While it’s been a long time between books set in Ancient Rome, never before have I read one that focusses on Etruscan culture and, in particular, those from a region only twelve miles from the Tiber River, called Veii.

This story centres on the marriage of a young Roman woman named Caecilia who, to satisfy a treaty, is married to a nobleman from Veii, the wealthy and brave Mastarna. Thrust into an unfamiliar and enemy culture, aware she’s a pawn in a political game, Caecilia is terrified of losing her Roman-ness and fights hard to maintain her roots. However, Etruscan culture and rituals, their religion and treatment of others – particularly women whom they see as equals – differs so much from what she’d been raised to believe and fear and that’s before she considers the unexpected surprise that is her older husband.

Drawn into familial as well as social dramas of her new Etruscan society, Caecilia slowly learns that it’s not just Roman leaders prepared to use her for their own ends. But as time passes, she also starts to question where her loyalties actually lie…

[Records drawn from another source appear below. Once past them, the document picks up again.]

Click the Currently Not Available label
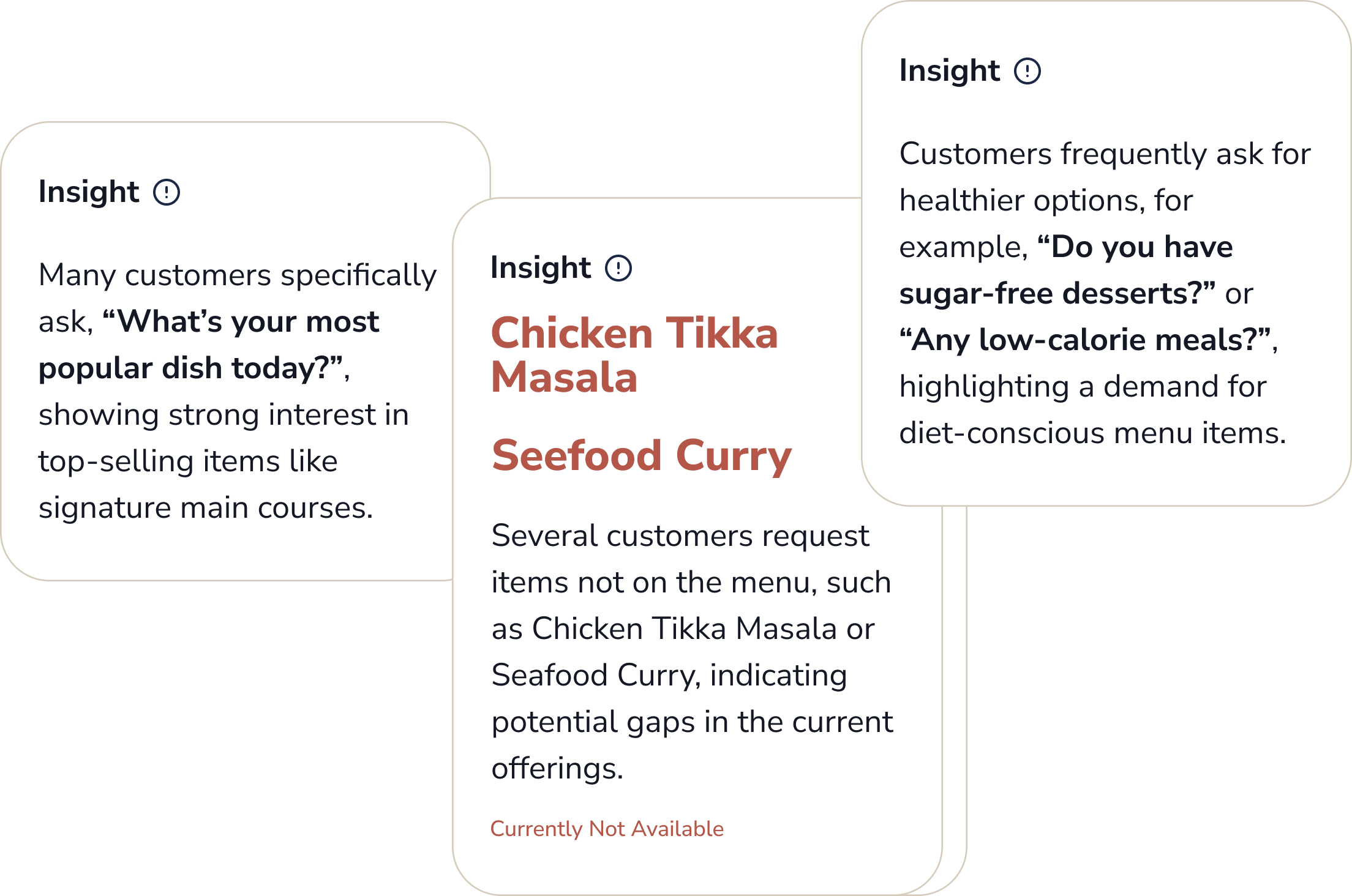 [607, 829]
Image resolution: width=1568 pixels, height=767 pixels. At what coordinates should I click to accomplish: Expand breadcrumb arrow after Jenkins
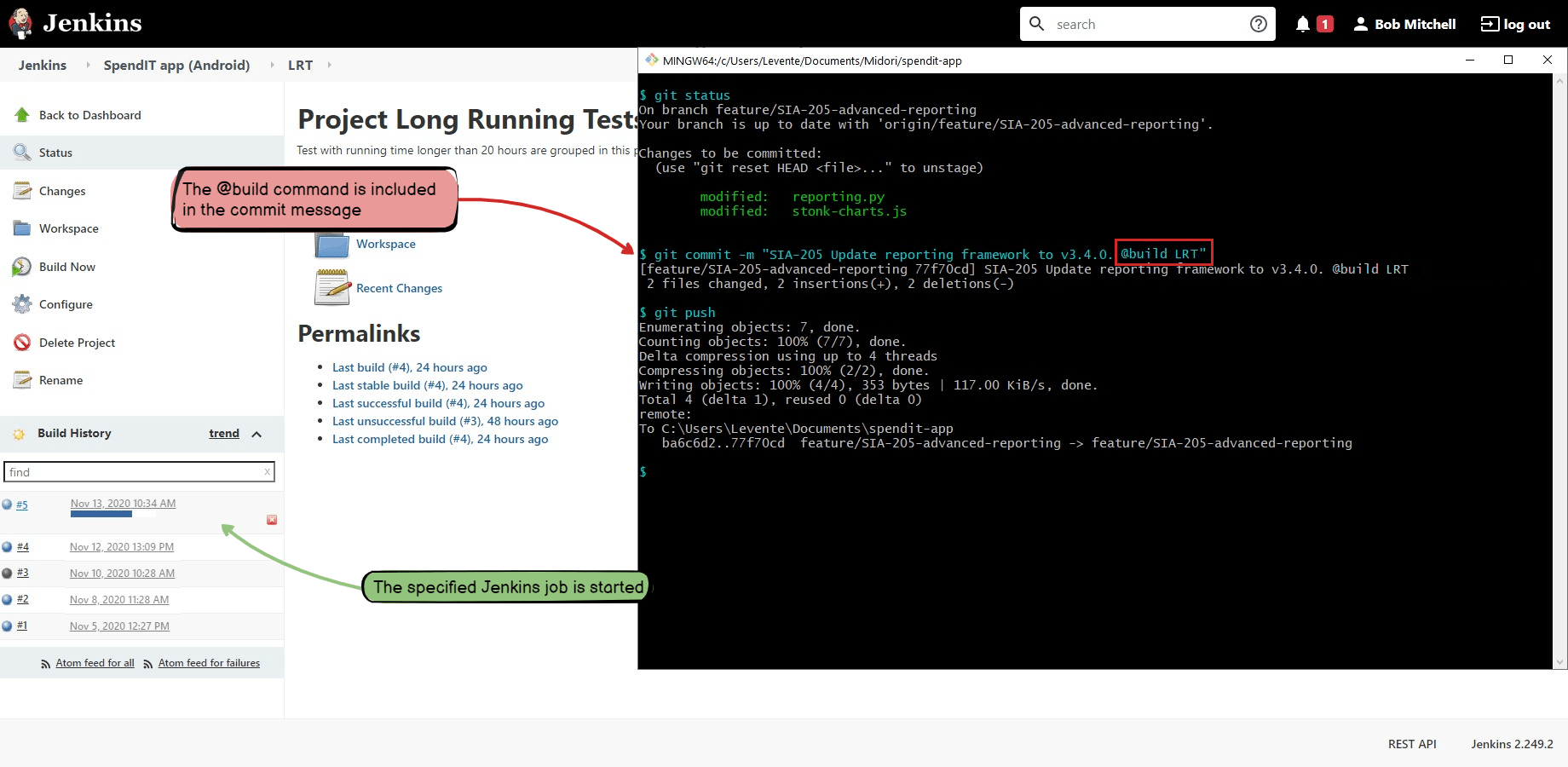coord(87,65)
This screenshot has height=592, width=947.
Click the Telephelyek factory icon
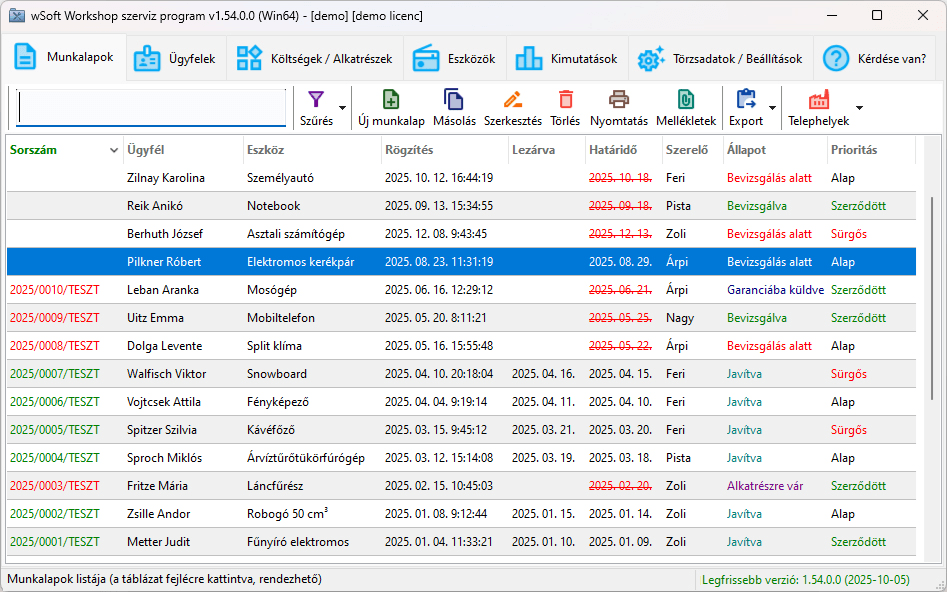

This book was absolutely fascinating. The history and detail included in the story were riveting, but never at the expense of plot. On the contrary, all the little facts about life in these times, from the way the sexes were treated, class structure, dress, meals, religious rituals, modes of address, were all interwoven expertly throughout the narrative. Likewise, the setting is beautifully rendered. You see the citadel of the Veii, the frequent parties they indulge in, the manner of their rituals, just as you can envisage the landscape and changing seasons. It’s easy to tell that Storss not only knows this part of history well, but is passionate about it too, and that passion is infectious. I learned so much, but in that great way that good historical fiction can teach a reader, not by bashing you over the head with the amount of research the author has done, but gently through story-telling.

And what a story this is. Against a backdrop of enmity, political machinations and potential anarchy, Caecilia, for an educated woman, is also young in her. It’s quite one thing to be able to read and write, but she lacks experience, is headstrong, stubborn and tends to follow her head when it should be her heart and vice-a-versa. She’s a bag of trouble, but also believable. Annoying, but believable. Her opportunity for personal growth is constantly sabotaged by the doubts that others put into her head until she doesn’t know whom she should trust or why. Easy to understand when she’s been shoved into such an alien culture and way of being. She turns to the foundations upon which she was raised to anchor her, but often at great cost.

I look forward to learning how she develops in the later books and what Storrs has in store for her, the culture she was born into and that which she was forced to adopt.

If you enjoy historical fiction and are searching for something really different, then this could be the book for you.